The majority of respondents were white male physicians who worked in single or multi-group urban specialty practices.  Sixty-three percent were aware, 54% agreed and 27% adopted the recommendation. Most (60%) preferred risk-based screening. Only 15% offered HIV screening (adhered) during a new patient visit. Physicians who were aware or who agreed were 2-3 times more likely respectively to offer HIV screening to their patients (OR 2.45 for aware, p=0.030; OR 3.00 for agreed,p=0.005). Physicians who agreed were 6 times more likely to adopt routine HIV screening (OR 6.03, p<.001). Although 40% believed their patients would object to being offered screening, 70% would screen if third party payers universally reimbursed for it.
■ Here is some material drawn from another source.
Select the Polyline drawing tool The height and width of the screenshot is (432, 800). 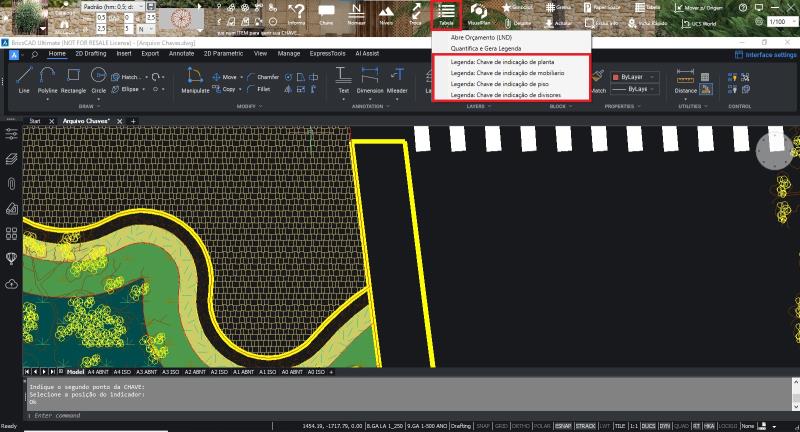[x=48, y=79]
These findings suggest that educational programs and policies to increase provider knowledge, change beliefs and reduce financial barriers may move primary care physicians from awareness to adherence to routine HIV screening recommendations.

Learning Areas:

Assessment of individual and community needs for health education
Planning of health education strategies, interventions, and programs

Learning Objectives:
Describe current individual and structural barriers to routine HIV screening for physicians in the southeast

Keyword(s): HIV/AIDS

Presenting author's disclosure statement:

Qualified on the content I am responsible for because: I have been an investigator on studies related to HIV screening uptake and barriers to care. I have my BA, I am currently an MPH candidate, and have assisted in several studies surrounding HIV.
Any relevant financial relationships? No

I agree to comply with the American Public Health Association Conflict of Interest and Commercial Support Guidelines, and to disclose to the participants any off-label or experimental uses of a commercial product or service discussed in my presentation.